> Source text:

Historic Hunting Lodge EPDM Flat Roof Restoration in Harmony, Johnston, RI

Pinnacle makes every roof affordable with monthly financing options, including 0% interest for 18 months.

Some projects carry more history than others. On Putnam Pike in the village of Harmony, Johnston, RI, Pinnacle Roofing was entrusted with the flat roof restoration of a turn-of-the-century hunting lodge — a fieldstone and green-shingled structure that has anchored the neighborhood for over a hundred years. The old flat roof section had been leaking severely, with water making its way through a failing rubber membrane and soaked fiberboard into the interior spaces below. This was not a project for standard residential shingle work — it required commercial-grade flat roof expertise, proper building code compliance on the tear-off, and an EPDM membrane system designed to protect this unique building for decades to come.

> Work request 1: In the roof restoration text, what street is the hunting lodge on?
> Work request 2: Please repeat the roof restoration text word for word, starting at "Some projects carry" and stopping after "decades to come.".

> Records provided:

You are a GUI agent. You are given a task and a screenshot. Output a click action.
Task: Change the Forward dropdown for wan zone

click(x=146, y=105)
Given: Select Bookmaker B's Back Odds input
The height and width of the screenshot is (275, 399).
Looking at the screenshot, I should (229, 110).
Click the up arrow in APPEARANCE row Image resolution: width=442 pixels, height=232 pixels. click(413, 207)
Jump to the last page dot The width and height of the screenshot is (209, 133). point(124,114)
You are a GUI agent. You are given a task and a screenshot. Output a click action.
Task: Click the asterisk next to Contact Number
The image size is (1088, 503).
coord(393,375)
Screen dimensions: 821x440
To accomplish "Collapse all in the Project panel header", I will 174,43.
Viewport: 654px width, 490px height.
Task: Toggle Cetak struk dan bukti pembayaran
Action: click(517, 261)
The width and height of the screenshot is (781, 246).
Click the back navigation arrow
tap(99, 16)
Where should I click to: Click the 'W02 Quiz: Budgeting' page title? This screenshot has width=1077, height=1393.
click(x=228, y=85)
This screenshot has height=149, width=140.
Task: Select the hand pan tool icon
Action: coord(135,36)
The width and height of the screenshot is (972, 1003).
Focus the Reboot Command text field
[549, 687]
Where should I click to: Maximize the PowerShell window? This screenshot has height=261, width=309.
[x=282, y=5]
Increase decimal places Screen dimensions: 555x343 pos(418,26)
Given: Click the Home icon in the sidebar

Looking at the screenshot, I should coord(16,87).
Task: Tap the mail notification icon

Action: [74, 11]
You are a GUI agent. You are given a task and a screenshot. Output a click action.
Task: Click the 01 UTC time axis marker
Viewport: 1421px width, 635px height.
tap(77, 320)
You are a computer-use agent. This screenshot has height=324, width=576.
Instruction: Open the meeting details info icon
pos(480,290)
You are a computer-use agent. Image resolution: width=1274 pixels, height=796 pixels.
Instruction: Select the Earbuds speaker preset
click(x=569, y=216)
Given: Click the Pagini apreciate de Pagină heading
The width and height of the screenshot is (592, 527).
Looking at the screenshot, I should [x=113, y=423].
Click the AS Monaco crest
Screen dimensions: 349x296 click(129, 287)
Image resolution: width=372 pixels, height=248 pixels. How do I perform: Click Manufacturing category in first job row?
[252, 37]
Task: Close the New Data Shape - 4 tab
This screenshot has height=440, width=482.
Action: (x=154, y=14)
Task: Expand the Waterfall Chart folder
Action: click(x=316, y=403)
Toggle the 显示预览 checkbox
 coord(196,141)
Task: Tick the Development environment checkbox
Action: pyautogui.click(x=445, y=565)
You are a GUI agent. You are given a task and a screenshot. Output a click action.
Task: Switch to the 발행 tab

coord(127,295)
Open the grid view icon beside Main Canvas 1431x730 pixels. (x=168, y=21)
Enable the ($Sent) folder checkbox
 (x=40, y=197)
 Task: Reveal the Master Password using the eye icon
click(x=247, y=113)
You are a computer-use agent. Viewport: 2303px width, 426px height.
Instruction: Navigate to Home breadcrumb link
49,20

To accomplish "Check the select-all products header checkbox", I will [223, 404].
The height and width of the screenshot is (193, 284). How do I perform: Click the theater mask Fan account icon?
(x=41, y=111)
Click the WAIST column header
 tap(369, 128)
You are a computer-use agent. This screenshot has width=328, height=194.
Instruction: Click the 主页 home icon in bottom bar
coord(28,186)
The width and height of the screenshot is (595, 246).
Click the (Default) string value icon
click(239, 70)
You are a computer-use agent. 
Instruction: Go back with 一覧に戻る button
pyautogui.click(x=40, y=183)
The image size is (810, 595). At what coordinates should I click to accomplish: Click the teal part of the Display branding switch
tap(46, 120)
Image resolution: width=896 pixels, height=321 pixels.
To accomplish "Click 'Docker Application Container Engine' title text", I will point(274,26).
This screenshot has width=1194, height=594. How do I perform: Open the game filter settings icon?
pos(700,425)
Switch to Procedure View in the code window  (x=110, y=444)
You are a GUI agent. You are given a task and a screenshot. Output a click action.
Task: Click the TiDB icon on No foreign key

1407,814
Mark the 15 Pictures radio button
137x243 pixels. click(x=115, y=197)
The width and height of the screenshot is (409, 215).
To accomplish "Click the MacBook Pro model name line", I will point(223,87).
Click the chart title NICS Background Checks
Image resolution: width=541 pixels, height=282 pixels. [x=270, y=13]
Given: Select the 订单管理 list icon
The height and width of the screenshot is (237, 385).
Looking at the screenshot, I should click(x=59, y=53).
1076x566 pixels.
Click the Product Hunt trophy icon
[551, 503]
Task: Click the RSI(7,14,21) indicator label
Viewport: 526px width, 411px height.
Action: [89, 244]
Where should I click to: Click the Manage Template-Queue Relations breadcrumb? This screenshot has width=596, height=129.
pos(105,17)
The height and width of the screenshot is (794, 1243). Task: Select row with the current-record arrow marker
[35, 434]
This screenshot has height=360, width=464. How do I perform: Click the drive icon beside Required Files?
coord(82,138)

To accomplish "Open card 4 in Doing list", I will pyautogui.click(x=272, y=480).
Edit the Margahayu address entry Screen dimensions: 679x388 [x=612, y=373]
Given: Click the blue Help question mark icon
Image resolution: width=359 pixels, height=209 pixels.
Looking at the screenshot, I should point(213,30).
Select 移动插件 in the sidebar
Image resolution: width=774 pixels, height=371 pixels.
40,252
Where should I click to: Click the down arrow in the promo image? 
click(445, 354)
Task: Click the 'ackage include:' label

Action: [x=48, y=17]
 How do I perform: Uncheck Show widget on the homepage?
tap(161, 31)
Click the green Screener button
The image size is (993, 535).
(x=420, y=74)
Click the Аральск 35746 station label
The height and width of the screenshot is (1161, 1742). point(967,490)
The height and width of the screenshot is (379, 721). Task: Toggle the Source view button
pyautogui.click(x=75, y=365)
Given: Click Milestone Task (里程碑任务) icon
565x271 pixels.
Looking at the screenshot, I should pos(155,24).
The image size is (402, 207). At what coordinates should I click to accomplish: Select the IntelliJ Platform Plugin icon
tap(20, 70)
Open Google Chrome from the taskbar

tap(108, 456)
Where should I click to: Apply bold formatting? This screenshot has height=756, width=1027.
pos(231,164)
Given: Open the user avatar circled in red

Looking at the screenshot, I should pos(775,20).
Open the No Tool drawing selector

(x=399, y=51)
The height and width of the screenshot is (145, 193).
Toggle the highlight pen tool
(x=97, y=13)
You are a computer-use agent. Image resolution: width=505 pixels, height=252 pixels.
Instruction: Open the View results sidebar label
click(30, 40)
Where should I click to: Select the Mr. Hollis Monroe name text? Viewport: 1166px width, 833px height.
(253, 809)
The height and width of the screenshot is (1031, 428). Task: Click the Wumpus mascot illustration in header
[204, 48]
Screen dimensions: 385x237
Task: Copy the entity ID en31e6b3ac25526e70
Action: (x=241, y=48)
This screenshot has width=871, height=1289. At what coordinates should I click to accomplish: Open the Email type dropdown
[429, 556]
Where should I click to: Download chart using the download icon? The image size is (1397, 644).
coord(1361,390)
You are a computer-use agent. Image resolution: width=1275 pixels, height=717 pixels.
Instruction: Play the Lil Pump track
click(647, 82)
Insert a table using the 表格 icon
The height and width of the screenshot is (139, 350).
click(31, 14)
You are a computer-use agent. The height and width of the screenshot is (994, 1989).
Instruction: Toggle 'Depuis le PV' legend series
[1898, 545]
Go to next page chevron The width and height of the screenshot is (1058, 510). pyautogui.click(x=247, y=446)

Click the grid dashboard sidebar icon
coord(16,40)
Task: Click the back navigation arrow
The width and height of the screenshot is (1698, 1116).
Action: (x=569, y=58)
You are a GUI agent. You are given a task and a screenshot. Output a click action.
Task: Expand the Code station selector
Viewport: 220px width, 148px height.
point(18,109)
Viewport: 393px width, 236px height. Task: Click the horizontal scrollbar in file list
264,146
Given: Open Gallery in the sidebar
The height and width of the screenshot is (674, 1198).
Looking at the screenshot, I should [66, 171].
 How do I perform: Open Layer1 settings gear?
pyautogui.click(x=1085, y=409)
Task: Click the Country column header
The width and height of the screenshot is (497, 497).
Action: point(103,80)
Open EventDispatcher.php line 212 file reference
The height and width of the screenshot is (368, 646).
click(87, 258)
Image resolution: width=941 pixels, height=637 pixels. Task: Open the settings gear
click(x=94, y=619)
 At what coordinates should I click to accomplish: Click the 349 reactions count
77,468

> Expected output 1: Putnam Pike

> Expected output 2:
Some projects carry more history than others. On Putnam Pike in the village of Harmony, Johnston, RI, Pinnacle Roofing was entrusted with the flat roof restoration of a turn-of-the-century hunting lodge — a fieldstone and green-shingled structure that has anchored the neighborhood for over a hundred years. The old flat roof section had been leaking severely, with water making its way through a failing rubber membrane and soaked fiberboard into the interior spaces below. This was not a project for standard residential shingle work — it required commercial-grade flat roof expertise, proper building code compliance on the tear-off, and an EPDM membrane system designed to protect this unique building for decades to come.